“There’s a history of anti-immigration sentiment even when the states were colonies,” says Fernando Chang-Muy, professor of immigration and refugee law at Penn Law. “Actually, the beginning is anti-German feeling.” Benjamin Franklin spoke out against German immigrants, asking in 1751, “Why should Pennsylvania, founded by the English, become a Colony of Aliens, who will shortly be so numerous as to Germanize us instead of our Anglifying them, and will never adopt our Language or Customs, any more than they can acquire our Complexion?”
Racially based fear of newcomers fueled policies such as the Chinese Exclusion Act of 1882, which barred Chinese laborers from entering the United States and was not repealed until 1943. “We have a history of both accepting people from other countries into our territory and we have a very sad, horrible history of turning people away,” notes Chang-Muy. “You might have ancestors who tried to come in. They were stopped at the border, Ellis Island, they were checked for diseases and other things like communism, and if any of those things were found they were excluded.” Within our borders, immigrants have faced forced relocation, incarceration, separation from family members, and other violence.
Immigrant rights advocate Ana Lisa Yoder traces the thread of this history to today. “Immigrants and refugees have been under attack for a long time, but in the last year and a half, we’ve seen a dramatic increase in policies and practices that dehumanize, violate human rights, and are creating long-lasting trauma in whole communities,” she says. “Ground-up strategies that centralize the voices of those directly impacted are imperative to creating meaningful change. If we ever needed movements for immigration justice, it is now.”

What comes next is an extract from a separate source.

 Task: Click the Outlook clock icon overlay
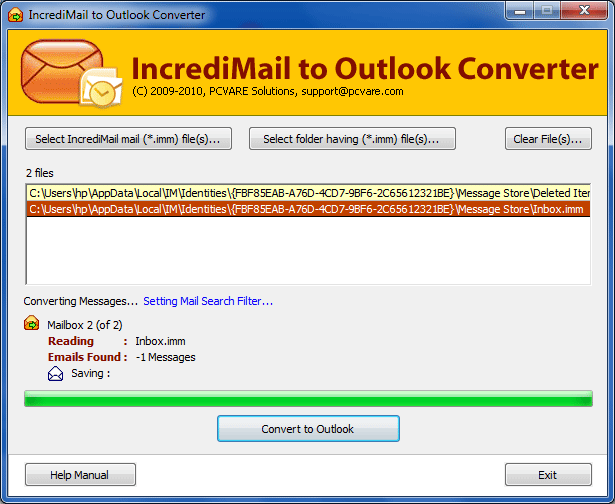[101, 89]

The next Giving Project at Bread & Roses, which begins in September, will raise money and make grants through a special Immigration Justice Fund. Yoder explains why she chose to join this Giving Project: “My uncle, who was a civil rights activist, died recently. I’ve been thinking a lot about him, what he might have been doing in this moment, and what more I can do to work for justice as he did.” The deadline to apply for a grant from the Immigration Justice Fund is October 12.
Yoder is keen to meet and begin work with her fellow Giving Project members. “I believe deeply in the power of collective action,” she says. “Having participated in traditional grantmaking over the years, the idea of ordinary people building power through grassroots fundraising gives me hope for change — so very needed in these times.”